Zott’s

Zott’s is a curious case. We wanted to know how Chef Lorenz-Maria Griesser would reinterpret “Alpine cuisine”—essentially hearty, comforting, cold-weather mountain food—in a fine dining setting. While the décor plays up the mountain theme with taxidermy animals and large paintings of menageries, his menu does make an attempt to modernize and elevate the food, with light touches like the use of tropical fruits. But on the whole, these touches couldn’t really rescue our meal. Our glasses of Champagne ($29), for example, came with an amply portioned dessert-like strawberries and cream amuse-bouche, starting the night off on a strangely sweet note. We then moved on to the Tafelspitzsuelze ($18), a reimagined Austrian classic involving terrine-like boiled beef encased in gelatine and served with horseradish and toasted dark rye bread. Boiled beef offset by the kick of horseradish certainly doesn’t entice you for seconds. The same can be said about their special, the Kaiserschmarrn Zott’s style ($29 as starter, $45 as main), a souffléd and caramelized pancake with pan-fried foie gras and pineapple-goose liver ice cream. Though (odd and) exciting on the page, the sweet pineapples and sugar-dusted pancakes had little acidity to cut through the fatty foie gras, rendering the dish little one-dimensional.
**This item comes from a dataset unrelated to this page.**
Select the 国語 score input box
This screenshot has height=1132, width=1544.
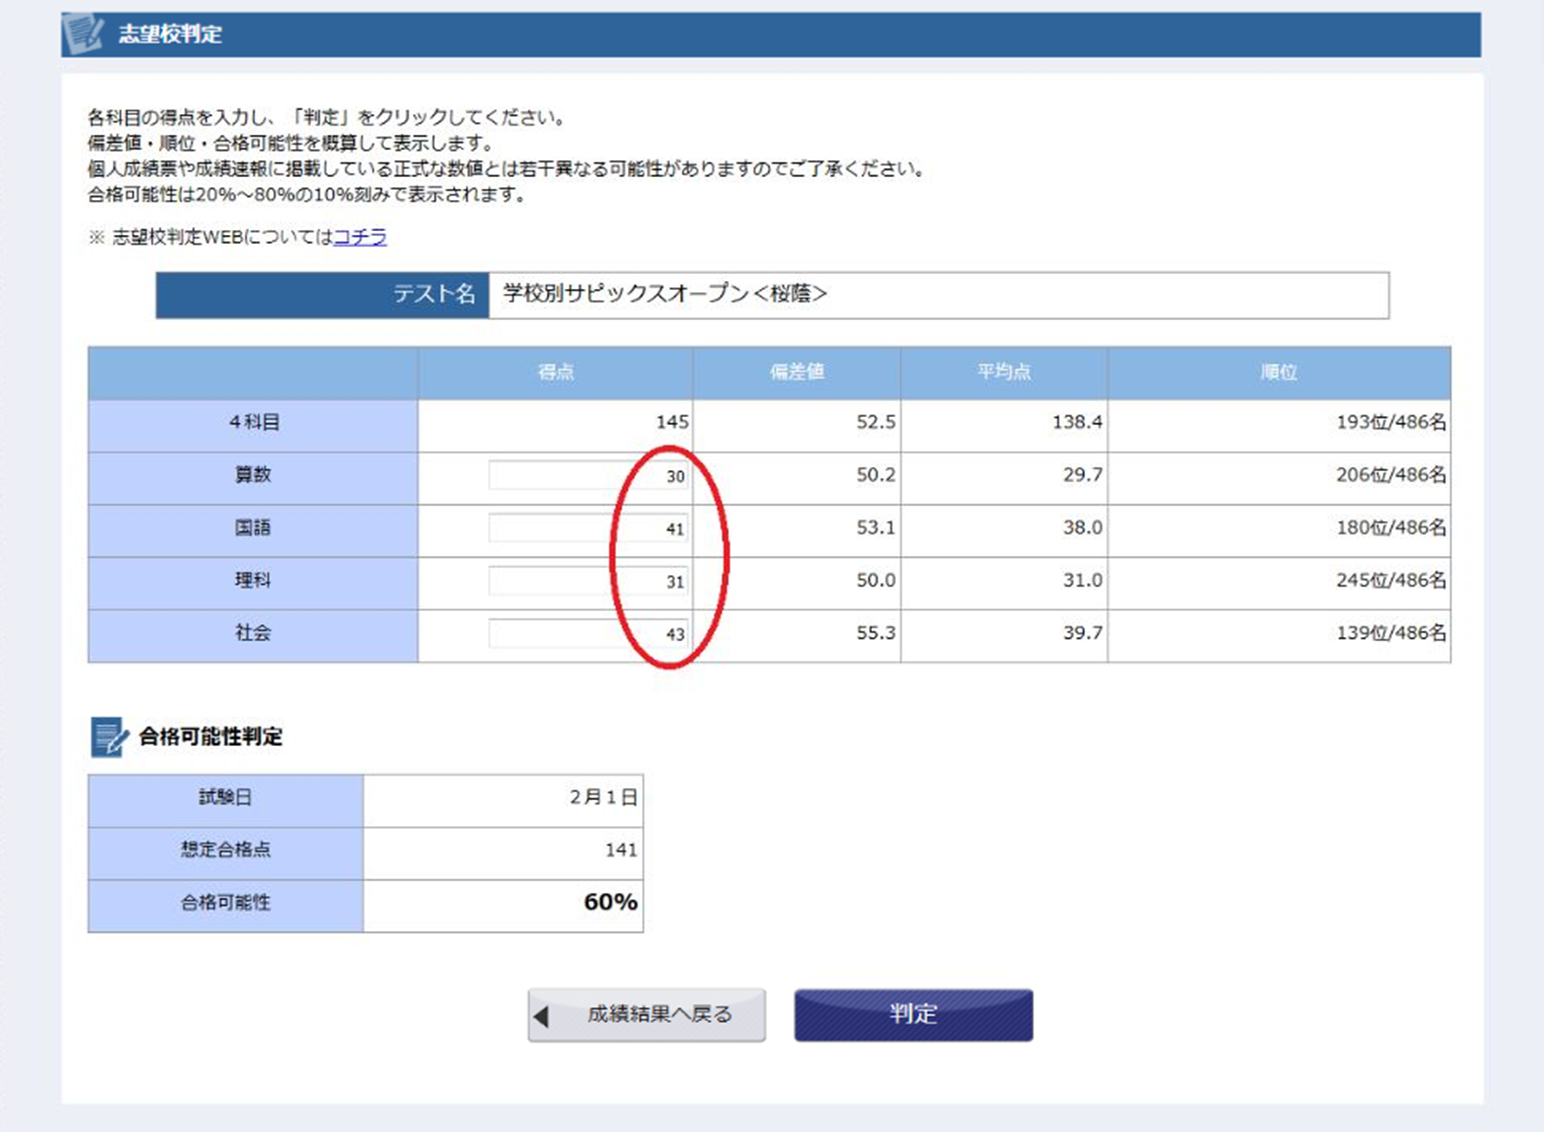coord(588,529)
We did like the curiously named Bavarian-style bondage chicken ($36), seasoned with sweet paprika powder, curry and cayenne pepper. It’s juicy, well-roasted and daringly-seasoned. We were also impressed with the wine list, featuring some little-known bottles from places like Slovenia. All in all, some dishes are good and the wine list is fun, but the stolid cuisine is an unlikely candidate for “a nice place” kind of dinner, and the dishes that do attempt gastronomic finesse seem a bit forced.